Maurice Corvez, L'être et la conscience morale. Un vol. 24,5 X 16


de 396 pp. Louvain, Nauwelaerts; Paris, Béatrice-Nauwelaerts, 1968.
Prix : br. 480 FB.
Ce recueil d'articles importants offre une double orientation :
l'une ontologique, l'autre morale.
La première comporte l'analyse critique des catégories
fondamentales de la philosophie sartrienne assortie d'une réflexion sur les
rapports entre essence et existence tels que les conçoit S. Thomas.
Cette méditation conduit l'auteur à interroger l'œuvre de Heidegger :
on y trouve une comparaison entre l'Être heideggerien et thomiste,
une étude critique de la différence ontologique dont le défaut
consisterait à instaurer une regrettable division de la réalité et de l'homme,
et enfin une question : « ne faut-il pas en arriver à reconnaître la fusion,
dans la réalité, de l'ontique et de l'ontologique : la véritable trans-
cendantalité et analogie de l'être lui-même ? » (p. 132). Pour avoir
refusé l'identité réelle de l'esse et de l'essence, l'auteur estime que la
tentative heideggerienne doit renoncer à une ouverture sur Dieu.
Cette thèse pessimiste constitue alors une invitation à repenser les
positions thomistes relatives à l'idée et à l'affirmation de Dieu : que
faut-il tout d'abord penser du Dieu de Platon ? L'auteur poursuit ses
investigations par une réflexion sur la création et la motion divine,
c'est l'occasion de se pencher sur quelques idées chères au P. Teilhard
de Chardin. Toujours dans le sillage thomiste, l'A. nous livre enfin
des notes sur l'unicité d'être dans le Christ.
La seconde orientation consiste en un éclairage du péché.
Qu'entend-on par péché (chap. Ill) ? S'il est une défaillance libre de la volonté,
ne faut-il pas aussi admettre le bien fondé des thèses freudiennes sur
le déterminisme qui pèse sur l'homme (cf. Inconscient et péché) ?

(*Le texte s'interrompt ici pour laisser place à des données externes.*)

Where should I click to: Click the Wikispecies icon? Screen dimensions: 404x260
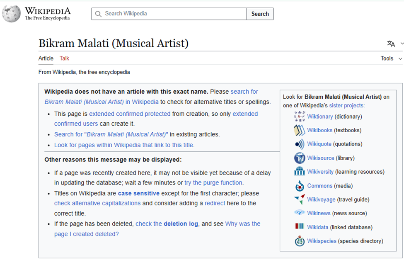pos(299,241)
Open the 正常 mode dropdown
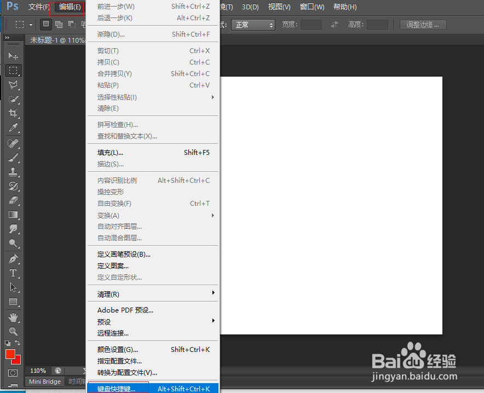The width and height of the screenshot is (484, 393). 252,25
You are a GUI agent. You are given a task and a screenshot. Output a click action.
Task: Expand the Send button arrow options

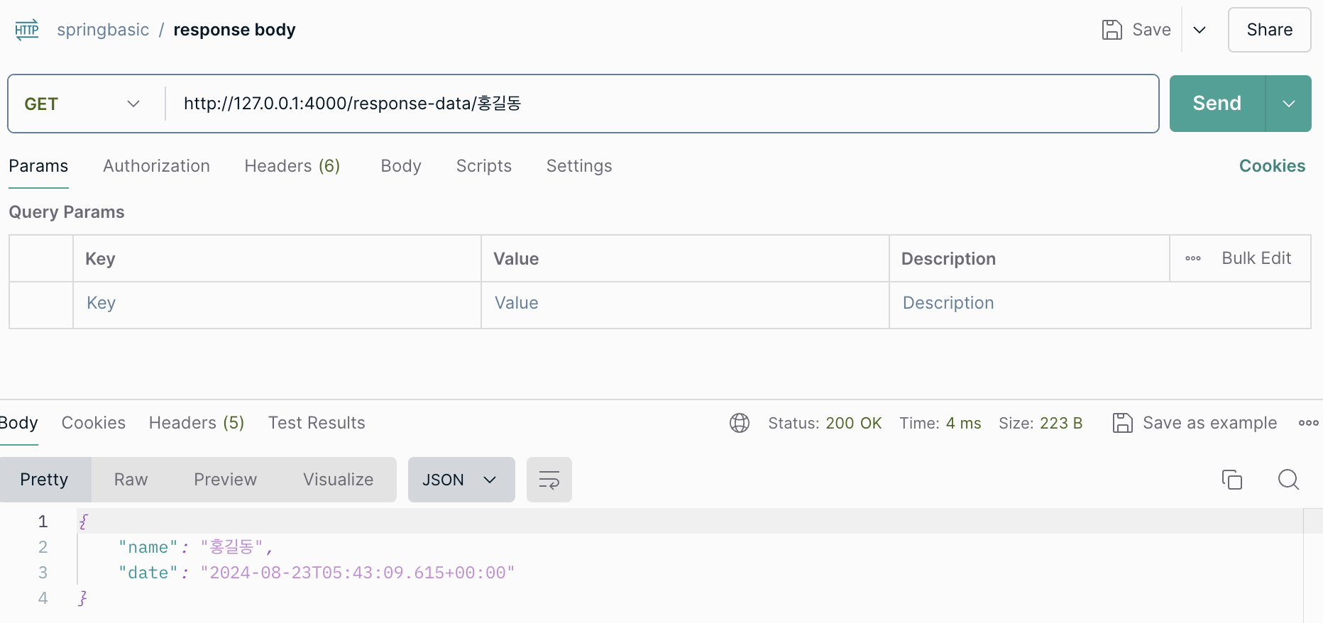(x=1289, y=104)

Où commence le péché (chap. V), dont une forme typique est l'abandon
de la foi divine ? Qu'est-ce que la foi, quels sont ses rapports avec la
connaissance naturelle de Dieu? Dieu est-il tentateur (chap. VII)
ou bien Celui qui permet le péché, envoie le Fils en Rédempteur et
donne la grâce actuelle ? Autant de questions traitées par Maurice
Corvez dans la clarté, la densité de cet ouvrage, fruit des analyses
d'un disciple de S. Thomas, quelque peu saisi de crainte face au climat
philosophique contemporain (cf. première partie).
Joëlle van Drooghenbroeck-Jonckheere.